Source: flowmachine/core/cache.py

Background task to periodically trigger a shrink of the cache.

Parameters¶

flowdb_connection: Connection

Flowdb connection to check dates on
pool: concurrent.futures._base.Executor

Executor to run the date check with
sleep_time: int, default 86400

Number of seconds to sleep for between checks
timeout: typing.Union[int, NoneType], default 600

Seconds to wait for a cache shrink to complete before cancelling it
loop: bool, default True

Set to false to return after the first check
size_threshold: int, default None

Optionally override the maximum cache size set in flowdb.
dry_run: bool, default False

Set to true to just report the objects that would be removed and not remove them
protected_period: typing.Union[int, NoneType], default None

Optionally specify a number of seconds within which cache entries are excluded. If None, the value stored in cache.cache_config will be used.Set to a negative number to ignore cache protection completely.

Returns¶

None

write_cache_metadata¶

write_cache_metadata(connection: 'Connection', query: 'Query', compute_time: Union[float, NoneType] = None)
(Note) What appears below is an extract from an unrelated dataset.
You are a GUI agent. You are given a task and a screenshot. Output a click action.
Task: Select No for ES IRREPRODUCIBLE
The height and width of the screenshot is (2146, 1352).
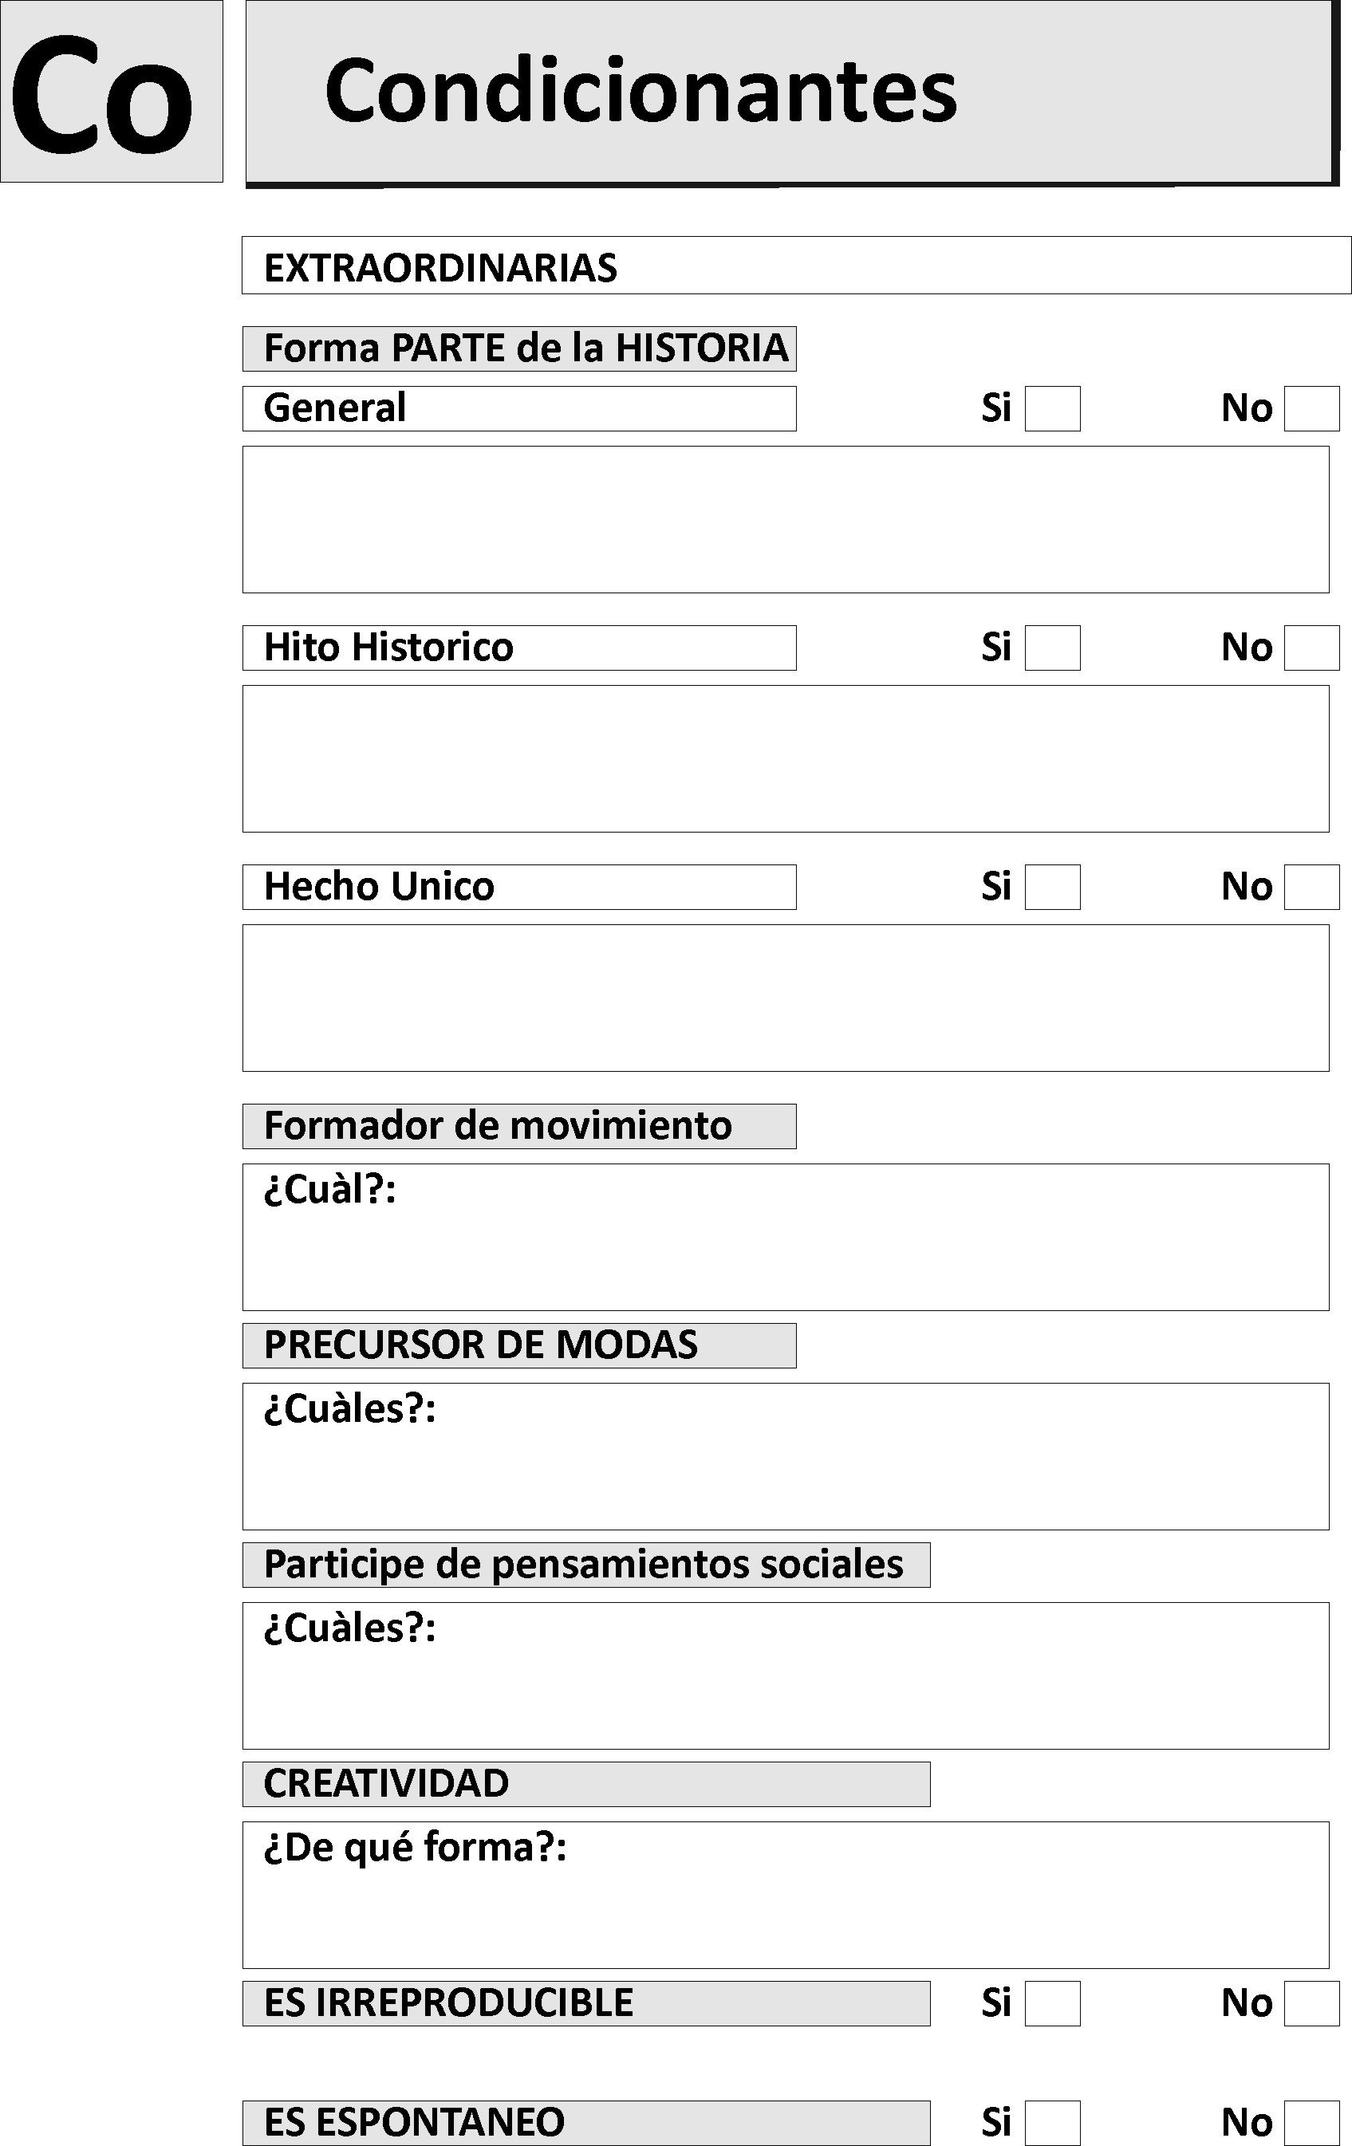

Source: flowmachine/core/cache.py

Helper function for store, updates flowmachine metadata table to log that this query is stored, but does not actually store the query.

Parameters¶

connection: Connection

Flowmachine connection object to use
query: Query

Query object to write metadata about
compute_time: typing.Union[float, NoneType], default None

Optionally provide the compute time for the query

write_query_to_cache¶

write_query_to_cache(*, name: str, redis: redis.client.Redis, query: 'Query', connection: 'Connection', ddl_ops_func: Callable[[str, str], List[str]], write_func: Callable[[List[str], sqlalchemy.engine.base.Engine], float], schema: Union[str, NoneType] = 'cache', sleep_duration: Union[int, NoneType] = 1) -> 'Query'

Source: flowmachine/core/cache.py

Write a Query object into a postgres table and update the cache metadata about it. Attempts to update the query's state in redis to executing, and if successful, tries to run it. If unable to update the state to executing, will block until the query is in a completed, errored, or cancelled state.

Parameters¶

name: str

Name of the table to write to
redis: redis.client.Redis

Redis connection to use to update state
query: Query

Query object to write
connection: Connection

Flowmachine connection to use for writing
ddl_ops_func: typing.Callable[[str, str], typing.List[str]]

Function that will be called to generate a list of SQL statements to run. Should accept name and schema as arguments and return a list of SQL strings.
write_func: typing.Callable[[typing.List[str], sqlalchemy.engine.base.Engine], float]

Function which will be called with the result of ddl_ops_func to perform the actual write. Should take a list of SQL strings and an SQLAlchemy Engine as arguments and return the runtime of the query.
schema: typing.Union[str, NoneType], default cache

Name of the schema to write to
sleep_duration: typing.Union[int, NoneType], default 1

Number of seconds to wait between polls when monitoring a query being written from elsewhere

Returns¶

Query

The query object which was written once the write has completed successfully.

Note

This is a blocking function, and will not return until the query is no longer in an executing state.